Corbyn joins anti-Trump protest in central London
Corbyn joins anti-Trump protest in central LondonReuters

Dutch prosecutors ended a police investigation into the alleged assault of a Jewish community leader, explaining that it would be too expensive to follow through.

The Prosecutor’s Office in The Hague announced its decision last month about a complaint filed in July by the chairman of the Hague-based CiJo Jewish group, Hidde van Koningsveld, against Paul Mason, a British journalist, over an incident at a political rally that featured British Labour Party leader Jeremy Corbyn.

Van Koningsveld and two other witnesses affiliated with CiJo said that Mason hit van Koningsveld on July 5 at the Paard van Troje event venue in The Hague. Mason has denied the claim.

The event was organized by Dutch Labor activists who hosted a speech there by Corbyn, whom Mason supports. At the time of their exchange, van Koningsveld was holding a sign that read “Labour, for the many not the Jew” to protest Labour’s anti-Semitism problem under Corbyn, a far-left politician who has called Hamas and Hezbollah his friends.

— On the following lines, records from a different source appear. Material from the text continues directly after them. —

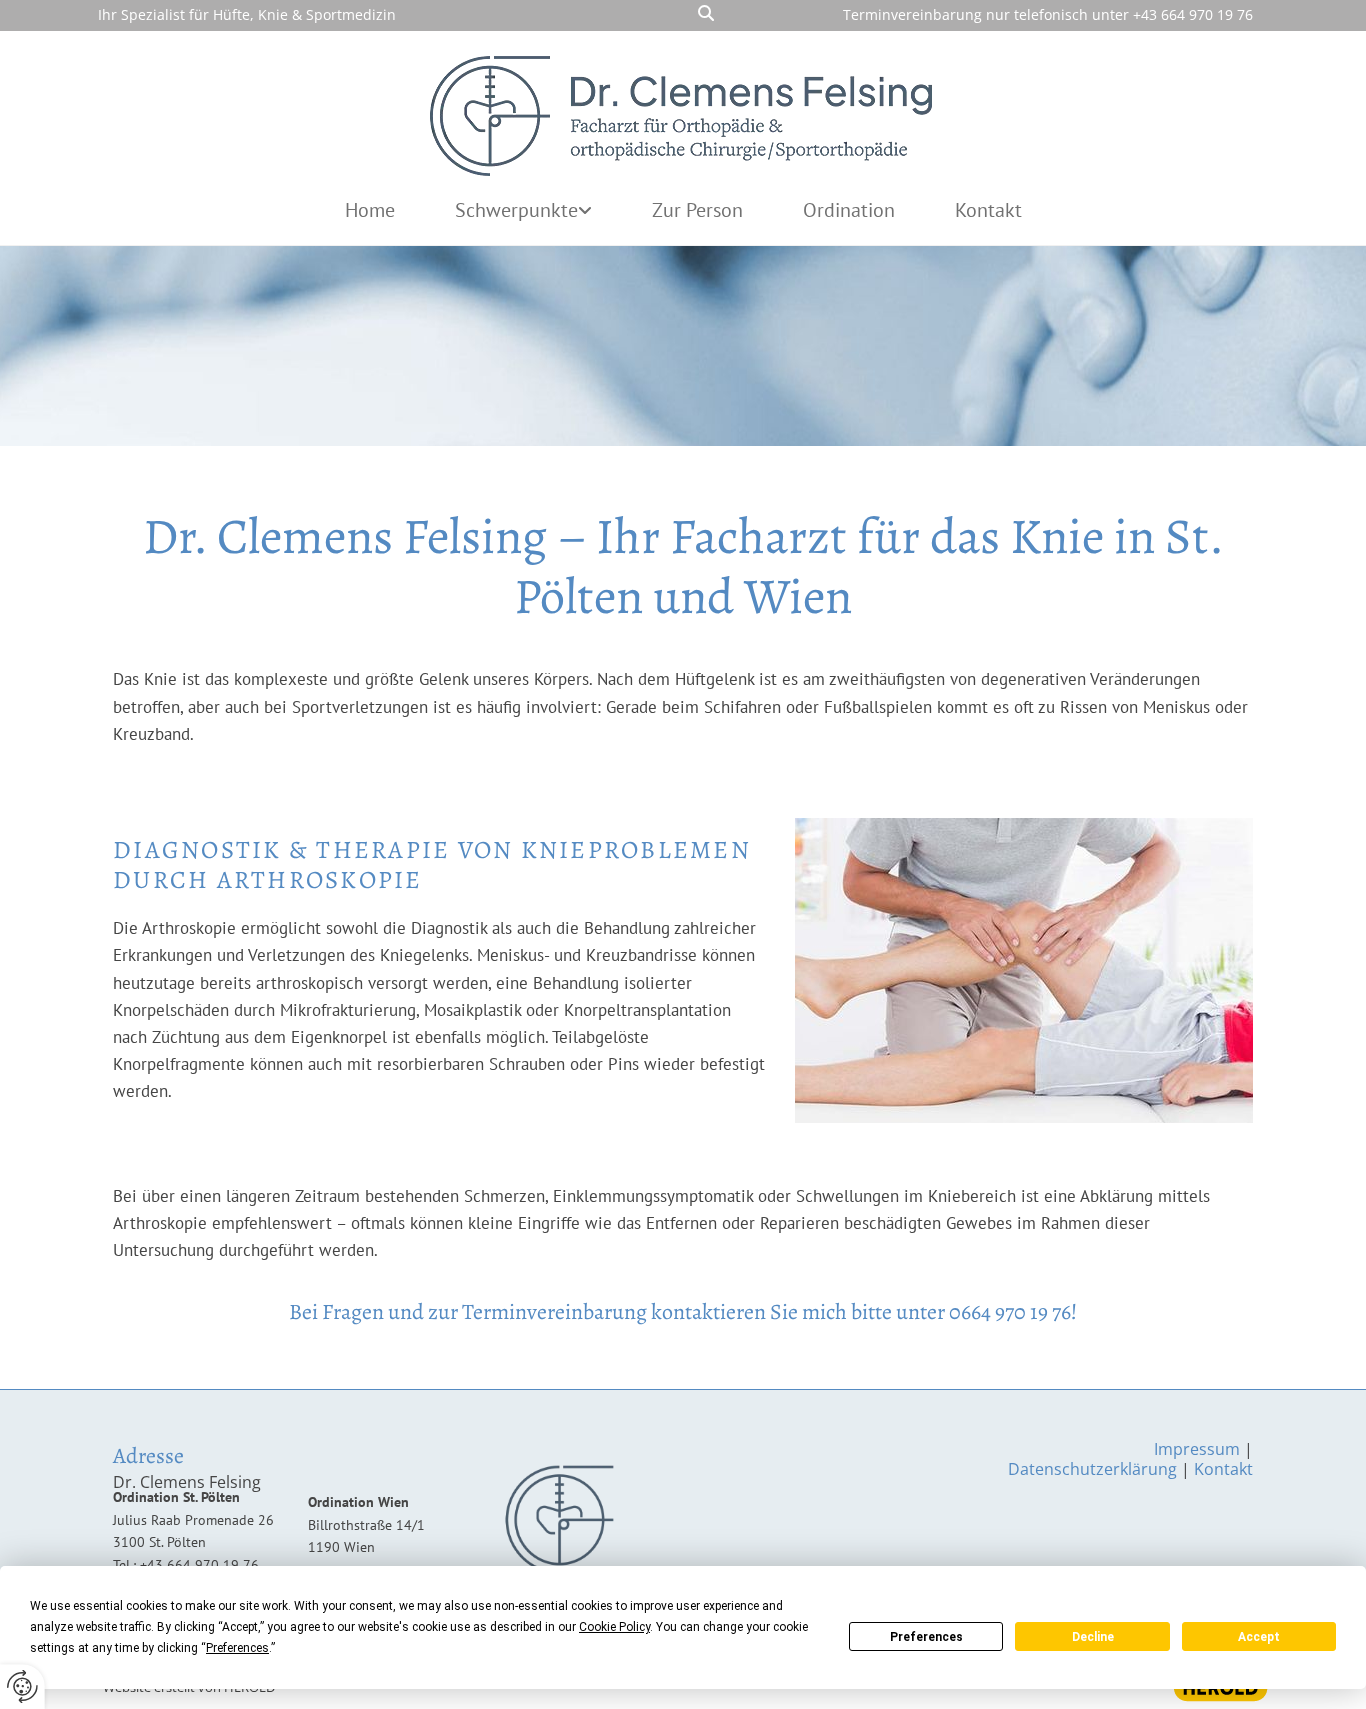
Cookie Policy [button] (614, 1627)
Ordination (849, 210)
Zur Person (697, 210)
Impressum (1197, 1449)
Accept (1259, 1637)
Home (370, 210)
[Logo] (683, 111)
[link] (523, 210)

Van Koningsveld was not seriously injured during the incident, though his glasses were damaged, he said.

In announcing the end of the probe into van Koningsveld’s complaint, the prosecutor’s office wrote to him that “too much needs to be invested to bring the issue before a judge. This is disproportional to the case.”

Van Koningsveld has deleted a number of tweets about the incident. Contacted by JTA, he declined to comment, citing legal action by Mason’s lawyers.

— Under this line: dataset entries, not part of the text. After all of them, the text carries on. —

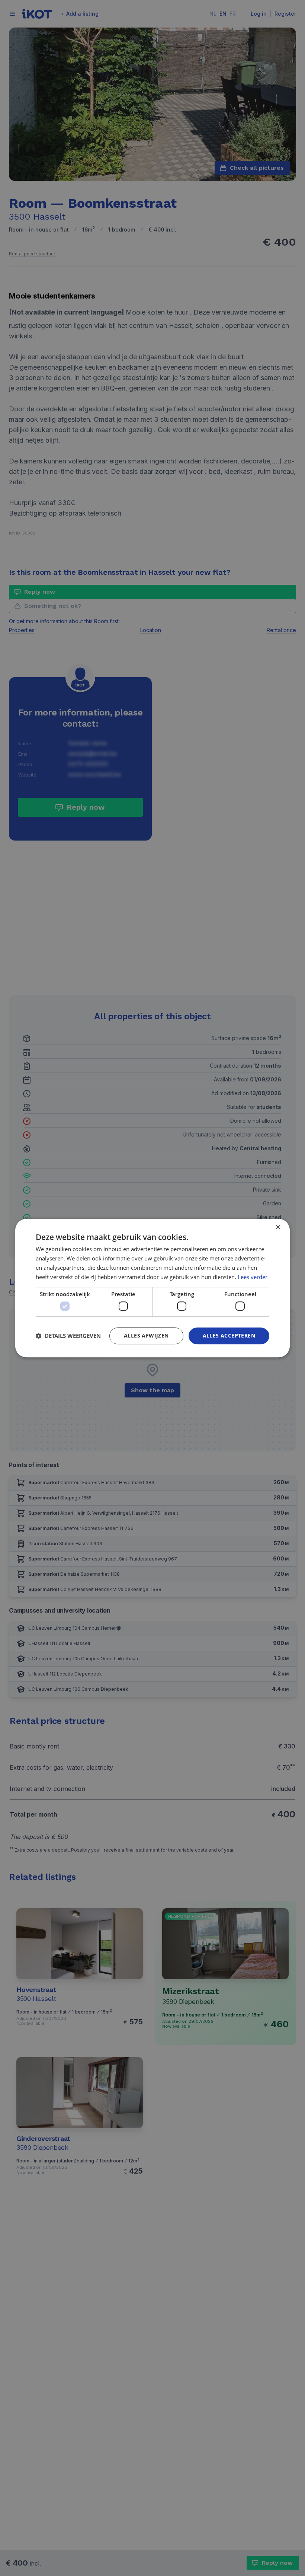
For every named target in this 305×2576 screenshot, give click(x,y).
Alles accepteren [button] (229, 1335)
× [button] (277, 1227)
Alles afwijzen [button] (146, 1335)
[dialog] (152, 1288)
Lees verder (252, 1277)
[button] (68, 1336)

In a statement, CiJO said the decision to drop the investigation was “disappointing.”

“There are multiple witnesses and the suspect [is] pictured,” the organization wrote in the statement.

Mason, an author and frequent contributor to major newspapers in the United Kingdom who has more than 500,000 followers on Twitter, has denied the accusation. In July, he published a declaration titled “Statement on Hague meeting allegations: false, defamatory, evidence free and concocted.”

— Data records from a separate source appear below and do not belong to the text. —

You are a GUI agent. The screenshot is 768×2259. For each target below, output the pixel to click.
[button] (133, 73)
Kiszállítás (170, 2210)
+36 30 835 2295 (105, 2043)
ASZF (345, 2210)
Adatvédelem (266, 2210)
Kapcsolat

“Claims that I punched somebody are concocted, ludicrous and without evidence,” he wrote.

According to Mason, he did interact with the three protesters to tell them that he objected to the sign. He had thought upon seeing van Koningsveld’s sign that “a small group had hung an anti-Semitic banner, presumably to embarrass Labour,” Mason wrote in the statement.

Mason also wrote that although one of the three protesters “half-heartedly elbowed me in the chest, I at no point retaliated.” In the same statement, he also wrote that throughout his interaction with van Koningsveld, “the situation was tense but peaceful at all times.”

According to an account of the altercation by David Garcia, a supporter of Corbyn who apparently also was present at the event, “Paul Mason who was also present was understandably furious and tried to pull it down.”